# WorldMark by Wyndham



## fivepennies (Dec 28, 2009)

Hi. I'm new to TUG. My father purchased a timeshare years ago, and I've only just started using it in the past few years. I'm not the owner, but apparently I would be if my dad were to pass on so I figured I should start learning what I can know. 

I kind of like the the point system and that I can use them to go pretty much anywhere. It's not designated for one specific spot so I dig having options, but I can never get where I want when I want or even for how long I want, so I sort of stopped using my dad's timeshare as an option. Plus, I hate planning that far ahead in advance. 

This particular type of timeshare seems to be a sweet deal (of course, I have no idea how much my dad is paying for it since all I see and use are points), but from what I know, there are annual maintenance fees that continue to increase every year. I love using my dad's timeshare, but I guess I don't understand the value. My dad is lucky if he uses it once a year; he's working 80 hour work weeks and only getting paid for 40 hours! 

Personally, I think my dad's timeshare is a luxury he doesn't really need. He's paying his bills with credit cards for crying out loud and he stills sees value in something he's only using once a year (IF he's lucky) or he'll tell my brother and I to book something before such and such date so he doesn't lose his points. 

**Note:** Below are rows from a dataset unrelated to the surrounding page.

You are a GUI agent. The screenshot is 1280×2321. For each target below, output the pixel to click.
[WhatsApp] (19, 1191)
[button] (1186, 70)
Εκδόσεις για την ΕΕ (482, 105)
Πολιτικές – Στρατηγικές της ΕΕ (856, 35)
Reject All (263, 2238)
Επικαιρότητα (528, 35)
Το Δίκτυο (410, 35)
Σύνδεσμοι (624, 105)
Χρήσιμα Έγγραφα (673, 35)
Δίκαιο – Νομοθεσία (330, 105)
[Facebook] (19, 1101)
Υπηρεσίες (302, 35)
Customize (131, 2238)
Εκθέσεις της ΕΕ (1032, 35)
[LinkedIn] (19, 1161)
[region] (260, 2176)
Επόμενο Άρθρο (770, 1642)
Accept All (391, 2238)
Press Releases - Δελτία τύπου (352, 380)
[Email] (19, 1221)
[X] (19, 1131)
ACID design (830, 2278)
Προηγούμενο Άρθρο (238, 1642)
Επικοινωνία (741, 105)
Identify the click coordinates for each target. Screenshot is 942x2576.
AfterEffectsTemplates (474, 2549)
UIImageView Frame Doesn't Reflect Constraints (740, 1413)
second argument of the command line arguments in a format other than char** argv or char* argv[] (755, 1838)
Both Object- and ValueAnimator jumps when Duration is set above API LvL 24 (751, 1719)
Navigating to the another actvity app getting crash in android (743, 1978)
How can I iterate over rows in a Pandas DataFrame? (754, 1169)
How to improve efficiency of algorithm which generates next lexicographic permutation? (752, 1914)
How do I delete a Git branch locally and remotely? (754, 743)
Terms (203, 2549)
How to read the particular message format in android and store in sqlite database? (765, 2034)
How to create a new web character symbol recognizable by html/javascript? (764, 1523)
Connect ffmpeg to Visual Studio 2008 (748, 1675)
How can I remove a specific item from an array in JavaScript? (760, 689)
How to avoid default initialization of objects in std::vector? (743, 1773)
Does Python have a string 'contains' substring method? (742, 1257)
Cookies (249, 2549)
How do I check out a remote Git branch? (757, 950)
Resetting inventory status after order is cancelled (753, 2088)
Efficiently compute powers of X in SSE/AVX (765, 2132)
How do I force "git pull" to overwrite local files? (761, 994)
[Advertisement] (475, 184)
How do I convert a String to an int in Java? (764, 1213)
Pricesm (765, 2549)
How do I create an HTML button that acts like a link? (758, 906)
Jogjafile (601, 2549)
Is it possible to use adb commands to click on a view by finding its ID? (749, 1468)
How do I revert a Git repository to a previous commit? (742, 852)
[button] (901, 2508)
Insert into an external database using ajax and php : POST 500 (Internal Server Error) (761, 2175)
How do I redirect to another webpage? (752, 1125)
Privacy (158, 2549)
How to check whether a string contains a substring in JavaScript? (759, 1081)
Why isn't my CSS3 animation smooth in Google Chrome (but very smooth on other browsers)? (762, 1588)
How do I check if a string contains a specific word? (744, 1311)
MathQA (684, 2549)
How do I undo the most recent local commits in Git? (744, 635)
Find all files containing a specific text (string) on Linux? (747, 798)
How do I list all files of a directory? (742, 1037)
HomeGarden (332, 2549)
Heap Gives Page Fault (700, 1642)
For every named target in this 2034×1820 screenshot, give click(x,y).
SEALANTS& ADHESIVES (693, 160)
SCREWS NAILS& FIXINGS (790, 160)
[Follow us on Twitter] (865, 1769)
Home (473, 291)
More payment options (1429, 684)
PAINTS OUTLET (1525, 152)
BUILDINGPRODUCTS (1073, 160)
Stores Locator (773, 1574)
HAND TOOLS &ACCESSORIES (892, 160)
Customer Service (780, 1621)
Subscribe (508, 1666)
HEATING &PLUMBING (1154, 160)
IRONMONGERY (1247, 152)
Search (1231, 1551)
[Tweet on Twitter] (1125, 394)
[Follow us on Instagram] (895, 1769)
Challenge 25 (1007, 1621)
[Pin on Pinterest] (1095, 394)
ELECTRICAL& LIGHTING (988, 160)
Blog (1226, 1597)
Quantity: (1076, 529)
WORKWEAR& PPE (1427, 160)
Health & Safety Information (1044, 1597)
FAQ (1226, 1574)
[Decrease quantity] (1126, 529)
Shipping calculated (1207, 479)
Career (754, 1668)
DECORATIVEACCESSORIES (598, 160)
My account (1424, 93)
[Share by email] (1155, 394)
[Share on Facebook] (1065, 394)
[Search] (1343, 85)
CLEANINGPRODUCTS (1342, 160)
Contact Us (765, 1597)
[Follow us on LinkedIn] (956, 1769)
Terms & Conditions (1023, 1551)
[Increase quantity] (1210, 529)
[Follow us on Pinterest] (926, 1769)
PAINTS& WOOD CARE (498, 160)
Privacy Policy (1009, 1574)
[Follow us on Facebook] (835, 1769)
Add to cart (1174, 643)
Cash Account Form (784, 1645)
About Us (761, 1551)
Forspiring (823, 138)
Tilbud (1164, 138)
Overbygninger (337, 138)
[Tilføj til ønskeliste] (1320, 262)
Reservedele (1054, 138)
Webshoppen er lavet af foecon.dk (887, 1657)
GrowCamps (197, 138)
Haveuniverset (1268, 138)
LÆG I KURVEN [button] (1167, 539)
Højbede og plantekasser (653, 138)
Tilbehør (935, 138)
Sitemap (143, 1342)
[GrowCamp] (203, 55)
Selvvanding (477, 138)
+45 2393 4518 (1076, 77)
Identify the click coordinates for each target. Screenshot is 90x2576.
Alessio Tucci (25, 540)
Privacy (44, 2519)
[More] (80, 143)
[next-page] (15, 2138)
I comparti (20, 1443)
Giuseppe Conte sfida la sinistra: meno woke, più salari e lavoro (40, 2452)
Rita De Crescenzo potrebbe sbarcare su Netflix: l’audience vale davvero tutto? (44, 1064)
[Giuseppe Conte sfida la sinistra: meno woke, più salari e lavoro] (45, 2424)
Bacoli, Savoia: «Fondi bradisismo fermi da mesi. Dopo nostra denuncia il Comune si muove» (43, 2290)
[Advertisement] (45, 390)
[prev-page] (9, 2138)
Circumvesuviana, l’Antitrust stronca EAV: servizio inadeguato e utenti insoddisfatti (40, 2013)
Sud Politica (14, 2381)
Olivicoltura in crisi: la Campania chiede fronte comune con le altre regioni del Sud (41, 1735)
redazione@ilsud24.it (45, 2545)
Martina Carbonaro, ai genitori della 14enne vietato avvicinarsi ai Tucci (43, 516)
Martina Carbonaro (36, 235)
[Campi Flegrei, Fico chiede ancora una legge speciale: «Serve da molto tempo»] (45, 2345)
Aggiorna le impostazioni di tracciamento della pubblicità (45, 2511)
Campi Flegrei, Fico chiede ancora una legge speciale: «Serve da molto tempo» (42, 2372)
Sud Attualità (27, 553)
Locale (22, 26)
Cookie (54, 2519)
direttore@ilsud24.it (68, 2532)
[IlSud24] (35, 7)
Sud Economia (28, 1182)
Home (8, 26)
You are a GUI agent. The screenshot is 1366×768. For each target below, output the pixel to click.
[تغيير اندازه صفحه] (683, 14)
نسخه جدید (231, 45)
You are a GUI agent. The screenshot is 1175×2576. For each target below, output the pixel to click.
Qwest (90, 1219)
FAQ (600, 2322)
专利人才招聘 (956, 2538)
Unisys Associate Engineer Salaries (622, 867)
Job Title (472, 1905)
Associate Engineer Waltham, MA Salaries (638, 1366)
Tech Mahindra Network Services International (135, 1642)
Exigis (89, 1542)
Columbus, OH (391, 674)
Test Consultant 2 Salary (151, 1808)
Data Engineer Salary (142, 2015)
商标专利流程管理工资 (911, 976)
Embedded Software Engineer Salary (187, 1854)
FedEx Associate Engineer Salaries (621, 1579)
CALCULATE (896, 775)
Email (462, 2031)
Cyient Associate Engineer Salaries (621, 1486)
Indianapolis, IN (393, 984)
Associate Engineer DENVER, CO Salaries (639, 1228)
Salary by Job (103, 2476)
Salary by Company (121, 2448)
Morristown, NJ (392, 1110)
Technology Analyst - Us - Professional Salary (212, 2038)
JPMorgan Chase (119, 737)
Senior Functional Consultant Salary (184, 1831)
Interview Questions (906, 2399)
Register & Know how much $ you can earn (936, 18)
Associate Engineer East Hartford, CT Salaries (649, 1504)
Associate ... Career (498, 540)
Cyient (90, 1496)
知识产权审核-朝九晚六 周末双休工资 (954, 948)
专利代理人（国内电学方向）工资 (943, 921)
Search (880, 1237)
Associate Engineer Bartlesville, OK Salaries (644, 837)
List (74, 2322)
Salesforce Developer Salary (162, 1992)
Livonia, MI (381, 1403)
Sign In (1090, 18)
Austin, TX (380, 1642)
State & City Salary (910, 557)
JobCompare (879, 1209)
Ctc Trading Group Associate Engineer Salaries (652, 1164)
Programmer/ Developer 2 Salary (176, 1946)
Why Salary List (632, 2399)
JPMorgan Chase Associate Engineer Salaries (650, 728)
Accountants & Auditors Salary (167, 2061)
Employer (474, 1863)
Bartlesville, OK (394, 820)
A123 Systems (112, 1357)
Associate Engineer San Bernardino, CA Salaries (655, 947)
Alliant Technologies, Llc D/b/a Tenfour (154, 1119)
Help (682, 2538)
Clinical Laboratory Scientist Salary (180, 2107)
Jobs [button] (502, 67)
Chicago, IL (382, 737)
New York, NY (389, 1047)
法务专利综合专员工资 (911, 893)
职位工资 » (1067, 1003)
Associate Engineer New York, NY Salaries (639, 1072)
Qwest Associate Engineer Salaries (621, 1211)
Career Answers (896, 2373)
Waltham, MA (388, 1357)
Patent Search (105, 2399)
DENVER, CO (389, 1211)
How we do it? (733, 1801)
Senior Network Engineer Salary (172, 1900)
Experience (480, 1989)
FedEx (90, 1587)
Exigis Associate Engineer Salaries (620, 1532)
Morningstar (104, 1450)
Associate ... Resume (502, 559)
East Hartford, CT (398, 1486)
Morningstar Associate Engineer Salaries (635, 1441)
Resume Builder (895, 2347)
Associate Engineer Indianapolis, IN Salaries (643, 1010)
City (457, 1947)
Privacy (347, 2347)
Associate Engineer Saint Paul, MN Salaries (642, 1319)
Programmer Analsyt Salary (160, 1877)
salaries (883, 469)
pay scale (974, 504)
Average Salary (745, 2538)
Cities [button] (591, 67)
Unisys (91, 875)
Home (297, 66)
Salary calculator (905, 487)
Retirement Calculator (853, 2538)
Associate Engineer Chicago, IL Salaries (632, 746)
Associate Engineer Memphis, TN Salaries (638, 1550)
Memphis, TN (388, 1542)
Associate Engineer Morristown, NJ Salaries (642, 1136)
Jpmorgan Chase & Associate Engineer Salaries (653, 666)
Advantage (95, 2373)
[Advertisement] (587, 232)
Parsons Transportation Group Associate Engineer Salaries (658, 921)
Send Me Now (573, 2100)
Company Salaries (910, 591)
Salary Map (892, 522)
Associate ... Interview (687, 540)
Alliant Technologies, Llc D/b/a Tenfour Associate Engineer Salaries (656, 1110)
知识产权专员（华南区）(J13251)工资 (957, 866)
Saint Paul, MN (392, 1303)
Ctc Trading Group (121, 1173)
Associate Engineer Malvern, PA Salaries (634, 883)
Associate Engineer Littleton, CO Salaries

I guess I'm posting this thread to see what people think of WorldMark in general. I've only used the timeshare a few times in Las Vegas (since its close to LA and doesn't involve hefty transportation costs). Is it something I'd want to keep? And what's the difference between WorldMark and RCI? Is one better than the other?


----------



## DeniseM (Dec 28, 2009)

fivepennies is a shill for Timeshare Relief.


----------